[The data Boundary: Start]
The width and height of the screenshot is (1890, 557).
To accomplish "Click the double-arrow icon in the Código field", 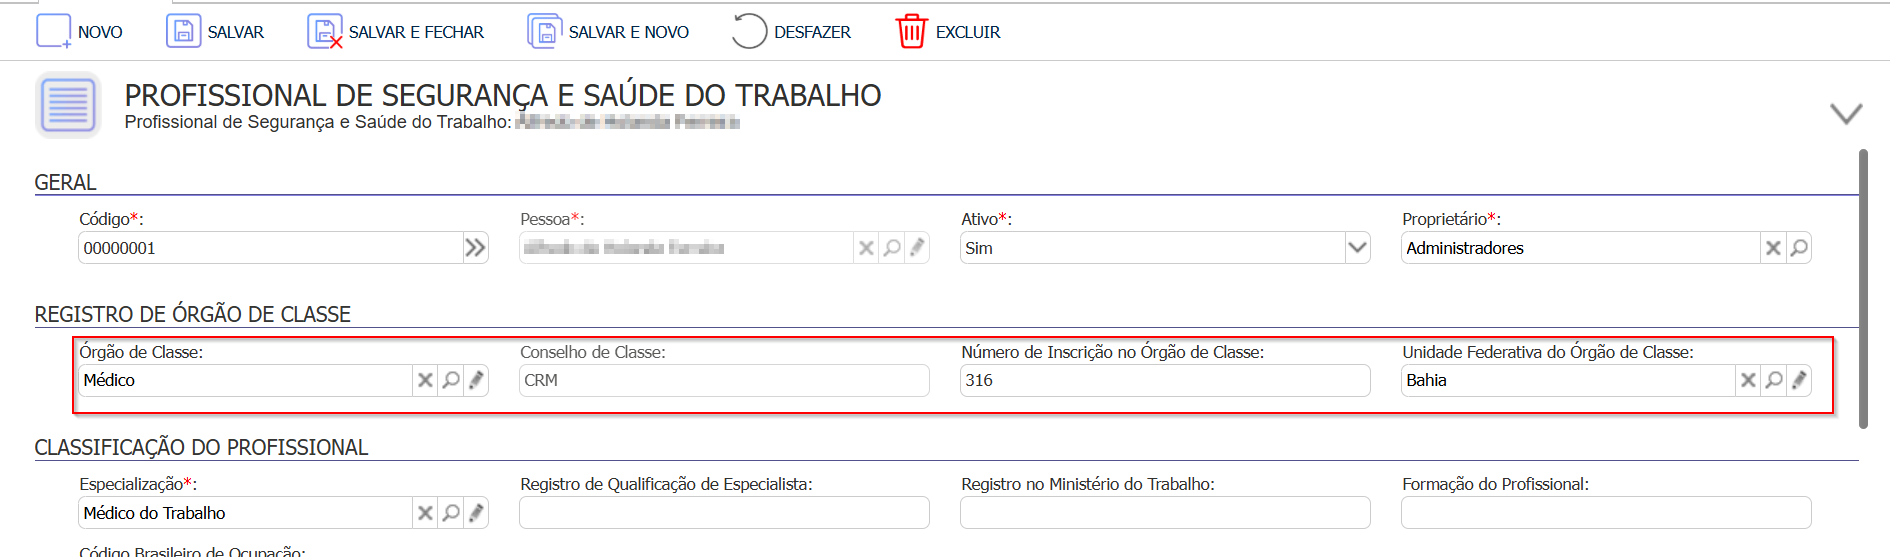I will tap(475, 248).
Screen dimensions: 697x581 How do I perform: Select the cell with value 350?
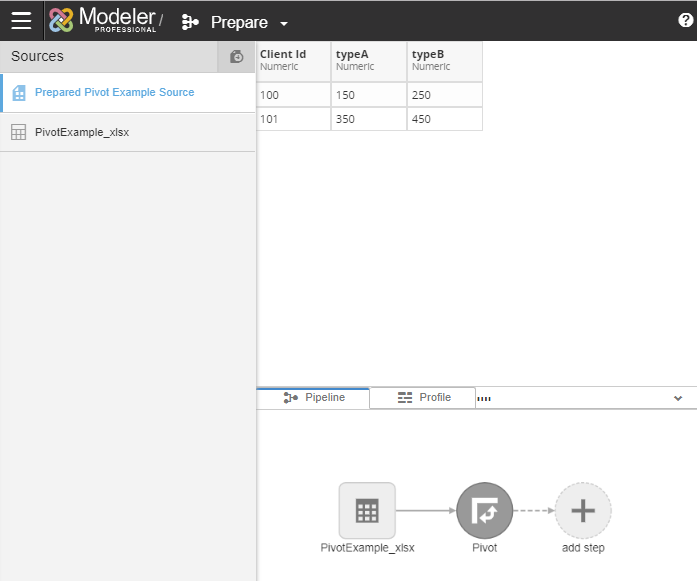coord(369,119)
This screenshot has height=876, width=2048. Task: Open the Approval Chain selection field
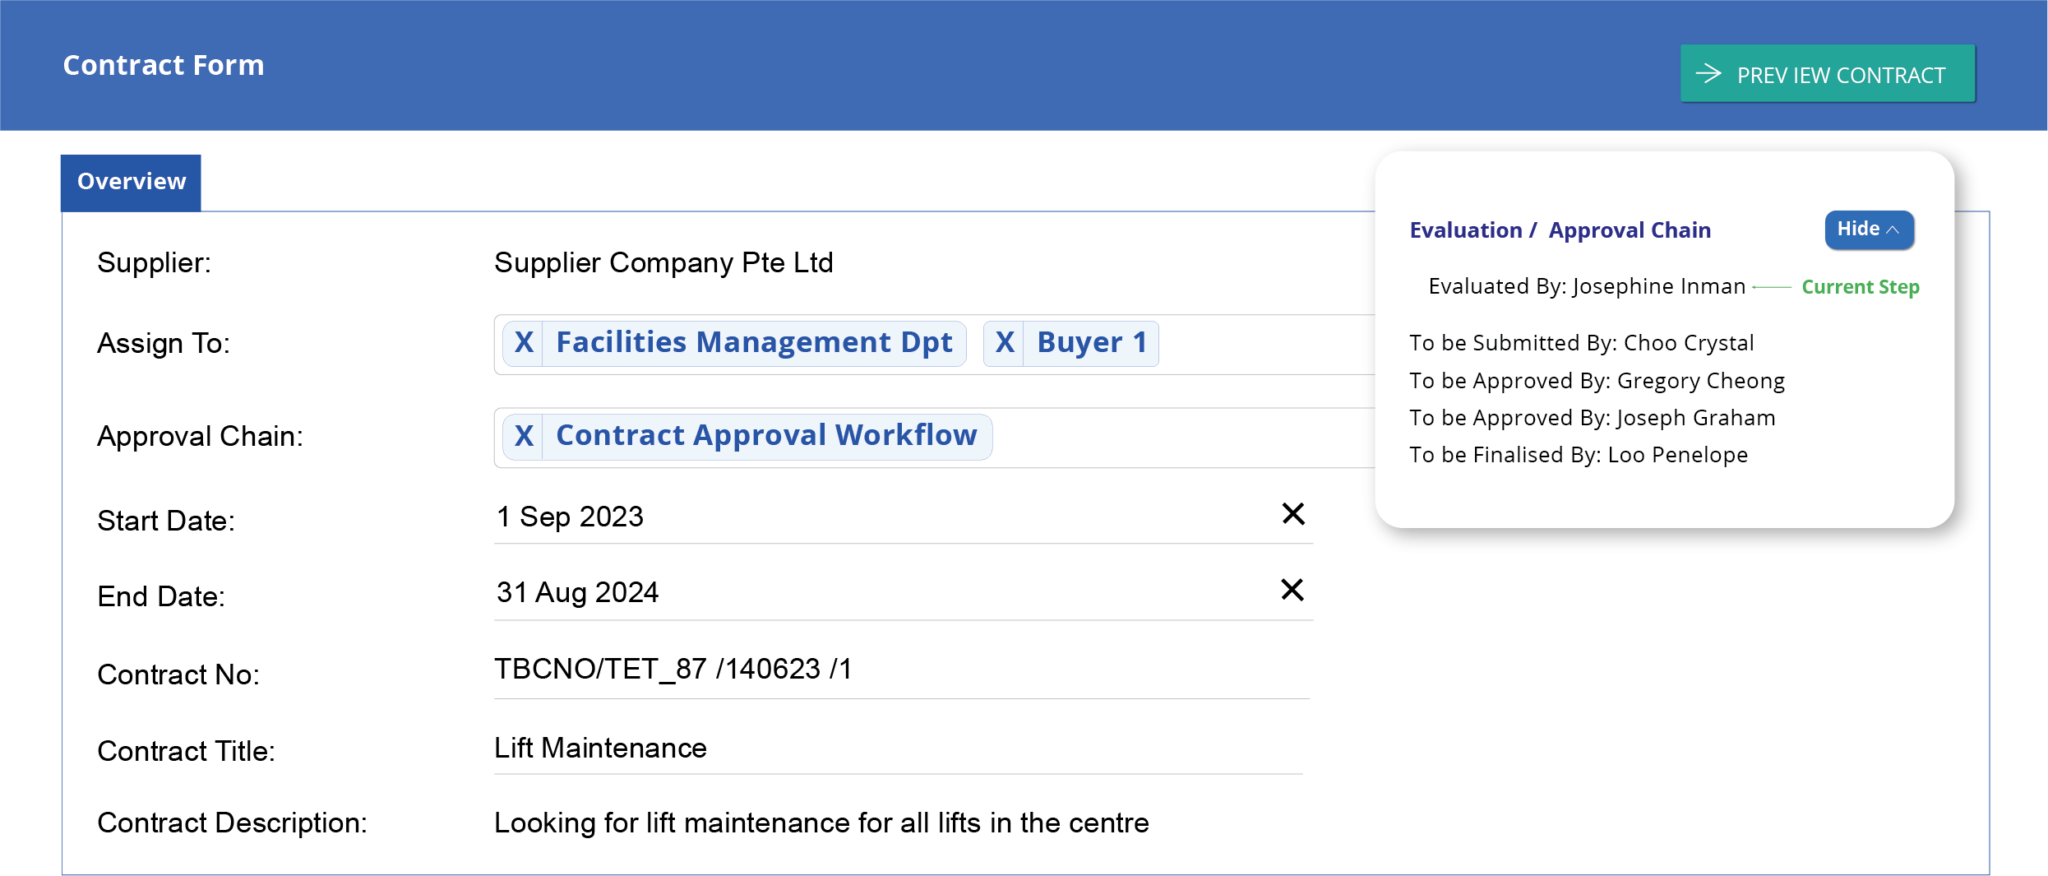[1150, 436]
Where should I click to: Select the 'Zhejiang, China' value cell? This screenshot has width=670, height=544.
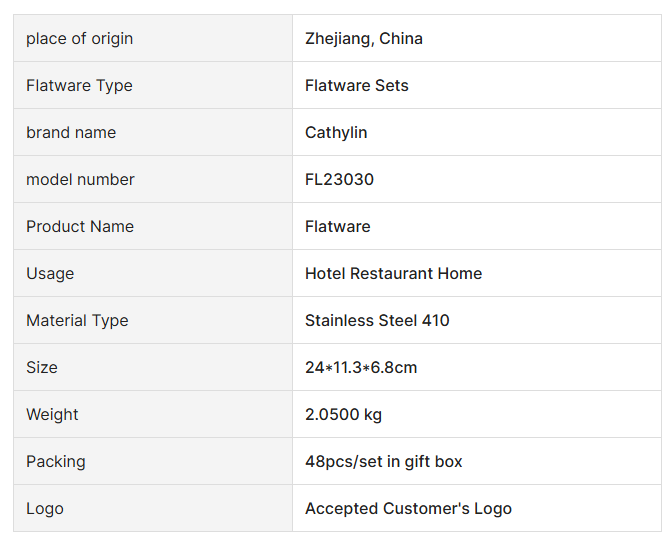coord(363,39)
[The data Boundary: End]
*What to produce*
Could you reproduce exactly, and only, the lines from the one containing "Screen dimensions: 697x581" through the end of the records above, both included, while leaving out the pictures?

*The completed task*
Screen dimensions: 697x581 How do I perform: Select the cell with value 350?
coord(369,119)
This screenshot has height=876, width=2048. Task: Open the Approval Chain selection field
[1150, 436]
Where should I click to: Select the 'Zhejiang, China' value cell? This screenshot has width=670, height=544.
coord(363,39)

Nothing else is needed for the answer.